3.  In a Replying Affidavit sworn on behalf of his co-defendants, the 2nd Defendants Johanna Kathengi avers that while it is true that the Plaintiffs’  late brother bought a portion of land from one Katana Mkonge, the said land borders the Defendants’ own land and it is therefore not true that they have encroached upon the Plaintiffs’ land.

4.  The Defendants state that the original parcel of land measuring 5. 5. acres belonged to their late father Kathengi Mkamba who sold a portion measuring one acre to the said Katana Mkonge sometime in 1978.

5.  In addition the Defendants accuse the Plaintiffs of trying to rely on an agreement to which they were not parties and aver that the Plaintiffs have no authority to bring this suit as the land they claim belonged to their late brother yet the Plaintiffs have brought the suit without getting letters of administration to represent the estate.

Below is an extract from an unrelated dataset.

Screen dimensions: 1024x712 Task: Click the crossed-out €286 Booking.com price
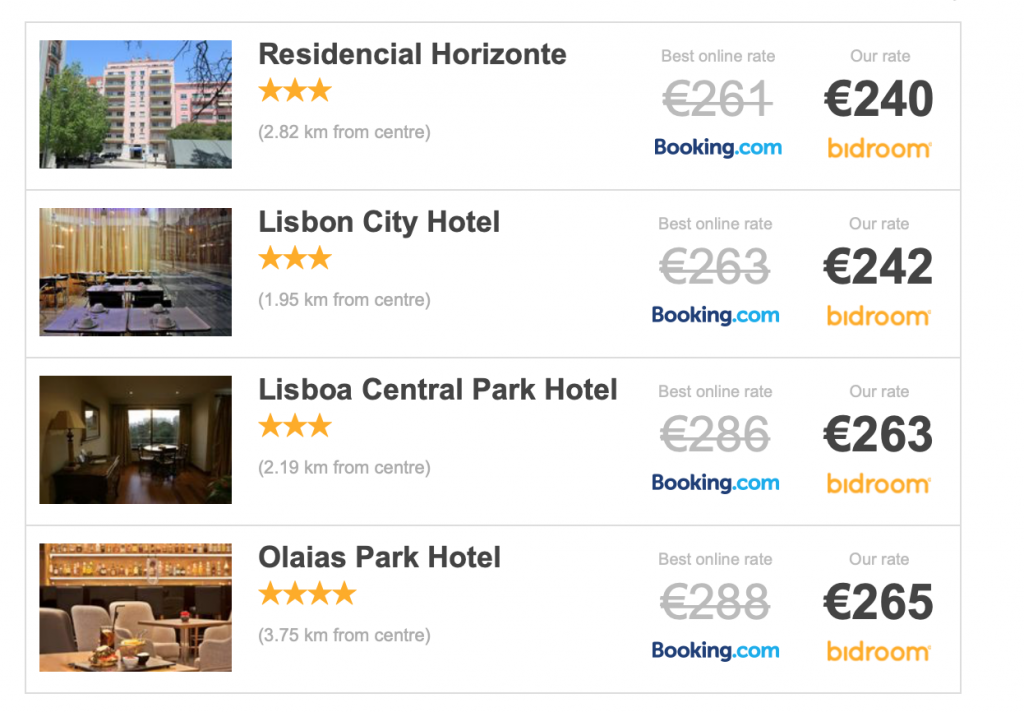click(x=715, y=435)
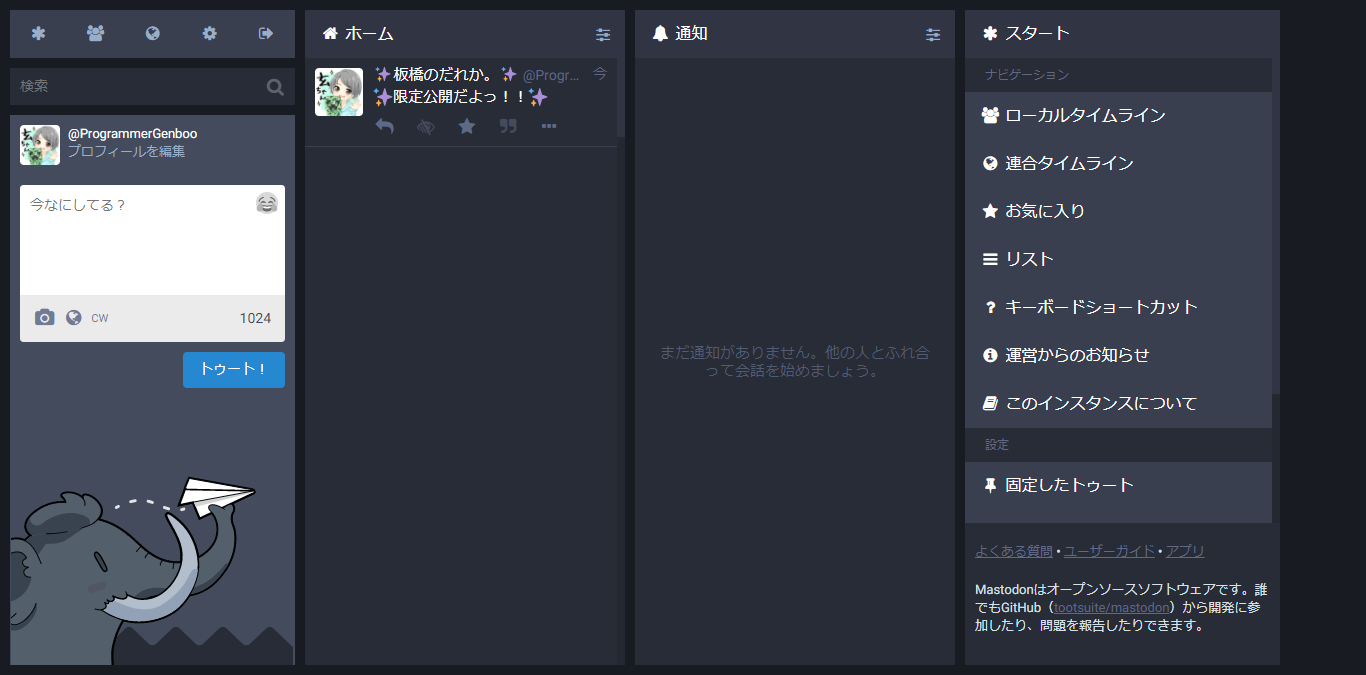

6.  I have considered the application and the response thereto.  I have equally considered the oral submissions made before me by the Learned Advocates representing the parties.

7.  The basis of the Plaintiffs claim herein is that the defendants have invaded an unregistered parcel of land situated at Kadzuhoni area within Gongoni sub-location.  According to the Plaintiffs, their brother Nelson Mrima (now deceased) purchased the land from one Katana Mkonge in 1981 and has since been using the land. It is their case that the Defendants have since invaded the land wherein they have gone on a salt extraction spree to the detriment of the Plaintiffs.

8.  While it is not clear from the pleadings and documents attached thereto as to when the Plaintiffs’ brother died, a letter dated 26th January 2017 from the Assistant Chief Gongoni Sub-location (annexture A2 to the Supporting Affidavit) confirms “To whom it may concern” that Nelson Mwachilumo Mrima is deceased.

9.  As it were the Defendants who are apparently the Plaintiffs’ neighbours also state the fact that their land neighbours one that belonged to the Plaintiffs’ brother who is deceased.  They however protest that even if the Plaintiffs were pursuing the land on behalf of their brother the Plaintiffs have no authority to file the suit on the basis that they have no Letters of Administration.

10. The Plaintiffs did not contest the Defendants’ position that as at the time they instituted these proceedings, they were not in possession of a grant of letters of administration for the estate of their deceased brother.  It would appear to me from their pleadings and submissions herein that as far as the Applicants were concerned, all they needed to do as beneficiaries of the estate was to move to Court for purposes of preserving their brother’s land and preventing further wastage thereof.

11. The position in law as regards locus standi in succession matters is however well settled.  A litigant is only clothed with locus standi upon obtaining a limited or a full grant of letters of administration in cases of intestate succession.  In Otieno –vs- Ougo & Another (1986-89) EALR 468, the Court of Appeal stated that:-

“…..an administrator is not entitled to bring any action as administrator before he has taken out letters of administration. If he does, the action is incompetent as of the date of inception.”

12. Arising from the foregoing, and in the absence of any proof that the Plaintiffs obtained the requisite letters of administration before instituting the present suit, the same is incompetent.

13. Accordingly I hereby strike out both the Plaintiff’s application dated 5th October 2017 as well as the entire suit as filed on 9th October 2017 with costs to the Defendants/Respondents.

Dated, signed and delivered at Malindi this 31st day of July, 2018.